我有一些正在清理的数据,我需要填充缺失值。数据看起来像这样,下面是 dput。打印中删除了小数,但包含在 dput 中。
> print(tbl_df(df), n=26)
# A tibble: 26 x 6
Year Trial Group1 Group2 Group3 Group4
<chr> <dbl> <dbl> <dbl> <dbl> <dbl>
1 Year1 2 346588. 156266 34806. NA
2 Year1 3 342573 NA 34652. 292001.
3 Year1 5 286285. 129257. 29645. 252786.
4 Year1 7 234410. NA 24536. NA
5 Year1 9 184733. 82944. NA 170653
6 Year1 10 NA 81419. 19461 167273.
7 Year1 11 169620. 74688. 18065 155442
8 Year1 14 107652 48381. 11941. 100076
9 Year1 15 88440 39807 10123. 83137
10 Year1 17 NA 31608 7926 64551.
11 Year1 18 63622 29236 7444. 58848.
12 Year1 22 14143. 6366. 1683. 10889.
13 Year2 22 279904 102271 28221. 138804.
14 Year2 25 200386 78628. 21942 NA
15 Year2 26 157182. NA 18099. 91963.
16 Year2 28 121122. 54538 14532. 76422
17 Year2 30 25899. 16773 489. NA
18 Year2 32 112091. 51219. 11298. 71655.
19 Year2 33 108756 49311. 10589. 70167
20 Year2 34 NA 49127. NA 69195.
21 Year2 36 104827 42651. 8568. 63580.
22 Year2 38 44849 14114 2302. 11652
23 Year2 40 104407. 42545 6240 63318.
24 Year2 41 99059. 38423 6766. 58017
25 Year2 42 NA 40432. NA 57932.
26 Year2 44 49119. 8796. 4769. 11233.
dput(df)
structure(list(Year = c("Year1", "Year1", "Year1", "Year1", "Year1",
"Year1", "Year1", "Year1", "Year1", "Year1", "Year1", "Year1",
"Year2", "Year2", "Year2", "Year2", "Year2", "Year2", "Year2",
"Year2", "Year2", "Year2", "Year2", "Year2", "Year2", "Year2"
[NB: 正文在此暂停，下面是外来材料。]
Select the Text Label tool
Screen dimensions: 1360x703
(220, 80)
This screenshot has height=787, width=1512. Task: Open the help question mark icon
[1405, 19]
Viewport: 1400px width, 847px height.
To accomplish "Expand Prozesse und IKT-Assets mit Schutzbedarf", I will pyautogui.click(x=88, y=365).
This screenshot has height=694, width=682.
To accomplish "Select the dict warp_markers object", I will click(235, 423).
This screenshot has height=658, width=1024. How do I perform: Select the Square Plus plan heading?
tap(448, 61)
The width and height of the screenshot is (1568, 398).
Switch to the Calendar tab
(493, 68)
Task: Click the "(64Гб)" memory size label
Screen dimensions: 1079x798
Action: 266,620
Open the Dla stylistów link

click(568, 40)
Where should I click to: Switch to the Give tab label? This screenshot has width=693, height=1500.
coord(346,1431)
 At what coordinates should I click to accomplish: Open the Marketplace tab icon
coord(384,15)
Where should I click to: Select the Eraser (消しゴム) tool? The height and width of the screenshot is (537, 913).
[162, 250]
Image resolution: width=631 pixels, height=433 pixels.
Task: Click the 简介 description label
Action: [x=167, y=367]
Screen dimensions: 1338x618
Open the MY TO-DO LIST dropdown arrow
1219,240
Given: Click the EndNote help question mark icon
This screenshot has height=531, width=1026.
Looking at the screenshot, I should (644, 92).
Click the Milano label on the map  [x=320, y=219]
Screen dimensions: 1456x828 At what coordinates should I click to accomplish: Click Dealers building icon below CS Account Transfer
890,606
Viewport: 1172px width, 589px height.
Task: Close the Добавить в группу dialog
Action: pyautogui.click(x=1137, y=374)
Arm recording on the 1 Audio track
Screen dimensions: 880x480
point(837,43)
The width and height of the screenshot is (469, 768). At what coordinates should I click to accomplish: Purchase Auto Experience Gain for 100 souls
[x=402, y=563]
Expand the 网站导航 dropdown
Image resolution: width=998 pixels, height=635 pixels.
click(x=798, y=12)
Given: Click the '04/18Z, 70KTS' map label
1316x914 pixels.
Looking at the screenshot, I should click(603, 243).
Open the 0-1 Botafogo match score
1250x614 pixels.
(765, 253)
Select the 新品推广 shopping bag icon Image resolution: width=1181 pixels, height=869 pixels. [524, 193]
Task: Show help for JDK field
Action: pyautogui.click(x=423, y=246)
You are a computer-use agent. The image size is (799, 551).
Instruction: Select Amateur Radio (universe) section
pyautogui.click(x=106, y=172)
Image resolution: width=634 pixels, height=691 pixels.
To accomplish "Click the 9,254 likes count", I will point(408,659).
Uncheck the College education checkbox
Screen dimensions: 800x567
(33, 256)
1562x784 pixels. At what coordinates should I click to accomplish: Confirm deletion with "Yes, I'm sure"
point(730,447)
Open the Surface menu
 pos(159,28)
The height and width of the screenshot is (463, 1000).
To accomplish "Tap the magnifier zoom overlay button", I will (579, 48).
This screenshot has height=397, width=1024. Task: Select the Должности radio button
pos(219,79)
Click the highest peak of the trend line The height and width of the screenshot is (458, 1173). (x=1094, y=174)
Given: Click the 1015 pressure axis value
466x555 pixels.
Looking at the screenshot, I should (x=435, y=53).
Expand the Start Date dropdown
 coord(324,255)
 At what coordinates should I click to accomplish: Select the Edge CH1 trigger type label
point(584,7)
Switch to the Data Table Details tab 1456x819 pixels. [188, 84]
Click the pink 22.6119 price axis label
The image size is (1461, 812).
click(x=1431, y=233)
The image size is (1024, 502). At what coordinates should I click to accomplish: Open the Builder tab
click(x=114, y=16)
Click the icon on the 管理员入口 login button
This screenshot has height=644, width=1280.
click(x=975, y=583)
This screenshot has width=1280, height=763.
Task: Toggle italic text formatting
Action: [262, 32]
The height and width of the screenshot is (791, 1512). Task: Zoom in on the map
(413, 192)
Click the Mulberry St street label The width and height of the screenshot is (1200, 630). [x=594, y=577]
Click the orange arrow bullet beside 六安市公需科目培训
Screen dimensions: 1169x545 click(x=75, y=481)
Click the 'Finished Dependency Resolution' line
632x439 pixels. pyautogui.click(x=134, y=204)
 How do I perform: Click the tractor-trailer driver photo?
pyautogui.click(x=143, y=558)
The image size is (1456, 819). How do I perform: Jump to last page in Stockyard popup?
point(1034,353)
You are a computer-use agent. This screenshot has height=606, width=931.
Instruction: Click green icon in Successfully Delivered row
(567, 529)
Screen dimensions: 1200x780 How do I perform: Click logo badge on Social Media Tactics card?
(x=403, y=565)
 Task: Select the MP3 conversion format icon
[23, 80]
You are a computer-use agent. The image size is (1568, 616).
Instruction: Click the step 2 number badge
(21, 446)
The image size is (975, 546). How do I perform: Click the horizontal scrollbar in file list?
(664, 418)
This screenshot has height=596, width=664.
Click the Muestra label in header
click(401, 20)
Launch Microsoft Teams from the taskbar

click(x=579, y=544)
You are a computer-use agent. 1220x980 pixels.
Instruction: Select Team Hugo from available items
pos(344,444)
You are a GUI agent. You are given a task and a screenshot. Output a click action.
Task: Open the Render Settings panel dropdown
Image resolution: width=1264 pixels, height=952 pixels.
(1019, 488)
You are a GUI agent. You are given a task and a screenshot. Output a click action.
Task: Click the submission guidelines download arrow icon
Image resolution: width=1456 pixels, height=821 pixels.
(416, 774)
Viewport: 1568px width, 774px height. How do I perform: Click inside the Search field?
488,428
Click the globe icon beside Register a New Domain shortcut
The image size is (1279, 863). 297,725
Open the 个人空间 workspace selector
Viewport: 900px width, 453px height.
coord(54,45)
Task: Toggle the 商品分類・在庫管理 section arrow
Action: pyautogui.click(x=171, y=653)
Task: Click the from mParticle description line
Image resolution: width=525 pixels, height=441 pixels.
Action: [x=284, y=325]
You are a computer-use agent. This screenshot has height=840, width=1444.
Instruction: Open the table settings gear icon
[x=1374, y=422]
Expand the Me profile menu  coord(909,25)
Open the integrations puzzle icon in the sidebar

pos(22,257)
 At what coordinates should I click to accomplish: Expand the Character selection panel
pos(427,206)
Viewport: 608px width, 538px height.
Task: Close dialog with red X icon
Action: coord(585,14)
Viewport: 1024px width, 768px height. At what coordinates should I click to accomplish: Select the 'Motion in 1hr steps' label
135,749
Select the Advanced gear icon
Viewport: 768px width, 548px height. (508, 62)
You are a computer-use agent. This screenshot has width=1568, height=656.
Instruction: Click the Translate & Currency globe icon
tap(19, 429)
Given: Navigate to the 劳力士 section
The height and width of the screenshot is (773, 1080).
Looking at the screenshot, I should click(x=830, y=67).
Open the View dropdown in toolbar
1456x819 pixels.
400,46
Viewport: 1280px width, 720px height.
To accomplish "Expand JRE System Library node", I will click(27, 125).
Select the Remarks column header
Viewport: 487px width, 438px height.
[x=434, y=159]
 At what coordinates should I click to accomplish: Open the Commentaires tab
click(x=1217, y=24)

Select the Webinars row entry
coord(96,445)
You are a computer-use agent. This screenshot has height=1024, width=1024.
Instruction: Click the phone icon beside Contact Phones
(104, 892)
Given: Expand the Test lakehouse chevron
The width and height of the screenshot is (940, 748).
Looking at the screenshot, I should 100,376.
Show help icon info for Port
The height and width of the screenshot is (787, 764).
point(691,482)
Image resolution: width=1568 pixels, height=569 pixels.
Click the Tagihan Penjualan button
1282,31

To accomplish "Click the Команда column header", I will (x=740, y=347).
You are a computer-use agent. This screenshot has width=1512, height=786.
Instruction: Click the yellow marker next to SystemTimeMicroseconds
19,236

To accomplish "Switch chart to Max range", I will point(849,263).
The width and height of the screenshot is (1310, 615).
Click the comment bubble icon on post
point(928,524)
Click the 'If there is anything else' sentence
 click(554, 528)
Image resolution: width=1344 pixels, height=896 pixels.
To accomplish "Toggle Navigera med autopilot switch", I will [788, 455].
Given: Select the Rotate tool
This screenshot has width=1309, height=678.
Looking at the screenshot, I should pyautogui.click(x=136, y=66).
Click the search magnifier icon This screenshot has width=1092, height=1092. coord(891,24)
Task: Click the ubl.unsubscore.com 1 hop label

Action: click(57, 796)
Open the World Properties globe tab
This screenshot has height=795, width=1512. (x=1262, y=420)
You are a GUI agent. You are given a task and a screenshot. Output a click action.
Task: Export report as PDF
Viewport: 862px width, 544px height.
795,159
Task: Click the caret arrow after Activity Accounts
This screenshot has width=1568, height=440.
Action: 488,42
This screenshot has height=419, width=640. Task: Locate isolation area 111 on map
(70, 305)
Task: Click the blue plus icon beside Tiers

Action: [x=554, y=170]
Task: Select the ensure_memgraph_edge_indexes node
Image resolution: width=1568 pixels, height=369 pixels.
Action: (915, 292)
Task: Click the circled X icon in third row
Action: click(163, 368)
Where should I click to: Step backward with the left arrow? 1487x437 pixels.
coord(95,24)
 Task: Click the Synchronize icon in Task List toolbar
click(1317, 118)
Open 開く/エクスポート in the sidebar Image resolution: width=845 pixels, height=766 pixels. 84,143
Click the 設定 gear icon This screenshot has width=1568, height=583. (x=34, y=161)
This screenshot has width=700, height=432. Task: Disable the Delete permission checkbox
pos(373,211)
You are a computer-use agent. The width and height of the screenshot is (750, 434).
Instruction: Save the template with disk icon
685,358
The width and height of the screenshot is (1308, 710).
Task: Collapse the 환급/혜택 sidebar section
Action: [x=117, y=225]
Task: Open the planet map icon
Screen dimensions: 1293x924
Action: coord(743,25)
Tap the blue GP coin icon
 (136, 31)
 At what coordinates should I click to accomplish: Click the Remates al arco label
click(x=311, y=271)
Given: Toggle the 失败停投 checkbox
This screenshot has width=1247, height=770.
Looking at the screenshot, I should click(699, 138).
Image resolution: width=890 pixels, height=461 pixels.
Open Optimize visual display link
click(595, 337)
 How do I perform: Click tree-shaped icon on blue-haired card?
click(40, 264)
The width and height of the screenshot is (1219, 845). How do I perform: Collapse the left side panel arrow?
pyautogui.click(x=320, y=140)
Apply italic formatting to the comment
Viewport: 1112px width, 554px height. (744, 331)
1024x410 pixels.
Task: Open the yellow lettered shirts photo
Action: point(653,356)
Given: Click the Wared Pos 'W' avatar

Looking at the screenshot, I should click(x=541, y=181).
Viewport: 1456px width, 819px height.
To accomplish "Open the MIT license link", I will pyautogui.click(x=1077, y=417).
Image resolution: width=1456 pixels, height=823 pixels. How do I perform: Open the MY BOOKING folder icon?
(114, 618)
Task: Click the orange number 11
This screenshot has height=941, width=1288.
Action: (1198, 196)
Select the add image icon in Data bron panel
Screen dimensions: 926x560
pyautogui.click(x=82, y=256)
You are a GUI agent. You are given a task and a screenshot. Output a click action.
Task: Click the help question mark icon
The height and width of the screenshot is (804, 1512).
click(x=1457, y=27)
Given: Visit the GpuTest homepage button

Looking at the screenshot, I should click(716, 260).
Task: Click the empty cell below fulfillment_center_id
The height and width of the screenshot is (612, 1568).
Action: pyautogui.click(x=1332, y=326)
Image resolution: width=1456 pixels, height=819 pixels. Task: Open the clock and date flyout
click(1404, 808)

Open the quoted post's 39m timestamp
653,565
), Trial = c(2, 3, 5, 7, 9, 10, 11, 14, 15, 17, 18, 22, 22, 25,
26, 28, 30, 32, 33, 34, 36, 38, 40, 41, 42, 44), Group1 = c(346587.6667,
342573, 286285.3333, 234409.6667, 184733.3333, NA, 169620.3333,
107652, 88440, NA, 63622, 14143.33333, 279904, 200386, 157182.3333,
121122.3333, 25899.33333, 112090.6667, 108756, NA, 104827, 44849,
104407.3333, 99058.66667, NA, 49119.33333), Group2 = c(156266,
NA, 129257.3333, NA, 82943.66667, 81419.33333, 74688.33333, 48381.33333,
39807, 31608, 29236, 6365.666667, 102271, 78628.33333, NA, 54538,
16773, 51218.66667, 49311.33333, 49127.33333, 42650.66667, 14114,
42545, 38423, 40432.33333, 8795.666667), Group3 = c(34805.66667,
34651.66667, 29644.66667, 24535.66667, NA, 19461, 18065, 11941.33333,
10123.33333, 7926, 7444.333333, 1683.333333, 28221.33333, 21942,
18099.33333, 14532.33333, 489.3333333, 11297.66667, 10588.66667,
NA, 8567.666667, 2302.333333, 6240, 6765.666667, NA, 4769.333333
), Group4 = c(NA, 292000.6667, 252785.6667, NA, 170653, 167273.3333,
155442, 100076, 83137, 64551.33333, 58847.66667, 10888.66667,
138803.6667, NA, 91963.33333, 76422, NA, 71655.33333, 70167,
69195.33333, 63579.66667, 11652, 63317.66667, 58017, 57932.33333,
11232.66667)), class = c("spec_tbl_df", "tbl_df", "tbl", "data.frame"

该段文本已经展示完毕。